Но Мар — Францёз, что я всё ещё не могла уяснить, хотя это было настолько убедительно логичным — не мог сегодня ночью преследовать меня. Он уехал. Тильман присмотрит за Паулем; мне ничего другого не оставалось, как доверить ему в этом. И я сделала это. Тильман был лояльным, может быть, даже самым лояльным человеком, который мне когда-либо встречался.
— Маленький засранец, — прошептала я, ухмыльнувшись, и убрала прядь волос изо рта Джианны, которую она снова и снова вдыхала и сразу же откашливала.
Да, то, что Тильману не хватало в тактичности и деликатности, он восполнял лояльностью и беспринципностью. Я наслаждалась мыслью быть освобождённой от его словесных ударов ниже пояса в течение нескольких ночей. И в тоже время мне его не хватало.

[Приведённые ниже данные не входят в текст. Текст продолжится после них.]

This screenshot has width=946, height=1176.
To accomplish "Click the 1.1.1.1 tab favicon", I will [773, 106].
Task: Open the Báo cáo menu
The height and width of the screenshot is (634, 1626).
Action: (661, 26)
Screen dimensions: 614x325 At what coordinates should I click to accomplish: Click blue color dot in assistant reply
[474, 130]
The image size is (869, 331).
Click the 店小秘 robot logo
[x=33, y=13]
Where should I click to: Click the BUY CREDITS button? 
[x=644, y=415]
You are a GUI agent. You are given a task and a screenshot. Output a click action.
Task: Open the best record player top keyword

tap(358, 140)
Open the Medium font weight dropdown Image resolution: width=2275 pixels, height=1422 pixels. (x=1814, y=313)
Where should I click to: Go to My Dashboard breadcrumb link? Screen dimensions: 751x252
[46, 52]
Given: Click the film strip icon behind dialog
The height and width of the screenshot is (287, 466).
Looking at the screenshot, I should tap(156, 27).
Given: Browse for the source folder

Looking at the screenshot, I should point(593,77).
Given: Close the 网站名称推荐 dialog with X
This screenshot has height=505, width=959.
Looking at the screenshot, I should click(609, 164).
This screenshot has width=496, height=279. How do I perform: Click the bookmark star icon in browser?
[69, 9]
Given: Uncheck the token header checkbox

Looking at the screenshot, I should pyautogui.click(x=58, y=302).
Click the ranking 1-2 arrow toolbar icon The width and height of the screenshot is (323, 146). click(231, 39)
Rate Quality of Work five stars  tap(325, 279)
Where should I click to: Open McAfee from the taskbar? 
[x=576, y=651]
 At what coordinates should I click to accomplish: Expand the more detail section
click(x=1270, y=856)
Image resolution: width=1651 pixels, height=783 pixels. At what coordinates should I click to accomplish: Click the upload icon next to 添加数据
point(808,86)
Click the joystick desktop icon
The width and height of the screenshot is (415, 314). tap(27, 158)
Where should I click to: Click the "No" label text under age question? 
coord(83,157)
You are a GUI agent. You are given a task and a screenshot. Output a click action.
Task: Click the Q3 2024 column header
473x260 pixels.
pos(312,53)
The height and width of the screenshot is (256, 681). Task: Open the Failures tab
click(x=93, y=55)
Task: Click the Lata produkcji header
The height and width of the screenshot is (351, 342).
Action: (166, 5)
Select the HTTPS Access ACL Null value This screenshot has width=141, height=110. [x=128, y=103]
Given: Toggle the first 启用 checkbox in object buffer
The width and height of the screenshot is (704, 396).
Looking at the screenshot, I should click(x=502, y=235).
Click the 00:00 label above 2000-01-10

Почувствовал ли Францёз что-нибудь? Определённо, это было не совпадением, что он как раз появился здесь в тот момент, когда между Джианной и Паулем перебежала искра. Что сказала Джианна? Пауль порабощён им. Но догадывался ли он, что мы знаем что-то об атаке на Пауля? Я не думала о Маре, в то время как Францёз стоял в коридоре. Тильман, несомненно, тоже нет. Мы были слишком сильно отвлечены крысой. Но взгляд Францёза, когда скотина цеплялась за мою глотку и я спокойно на это смотрела… Да моё поведение сбило его с толку. Надеюсь, я вовремя начала кричать, и он мою хладнокровность спишет на моё предполагаемое безумие.
Я вздрогнула, когда подумала о его мутных глазах. Никогда до этого он не смотрел мне прямо в глаза. Но насколько я знала, Мары не могли ни телепортироваться, ни делиться на две части. Так что сегодня ночью я буду в безопасности, и я молилась, чтобы и Пауль тоже был. В этот момент я ничего не могла для него сделать. Единственный, кто нам теперь ещё мог помочь, был Колин. И даже это было не ясно.
Я собралась с силами, убрала остатки нашего пиршества и пошла в игровую комнату Пауля, чтобы свернуть экран, а проектор и камеру запихать в поношенную спортивную сумку Тильмана. Так как я больше не переносила Францёза вблизи, — ни в реальности, ни изгнанным на полотно — я поставила экран и сумку в мастерскую каморку Пауля. Вернувшись в свою комнату, я открыла окно и позволила прохладному, ночному воздуху проникнуть внутрь.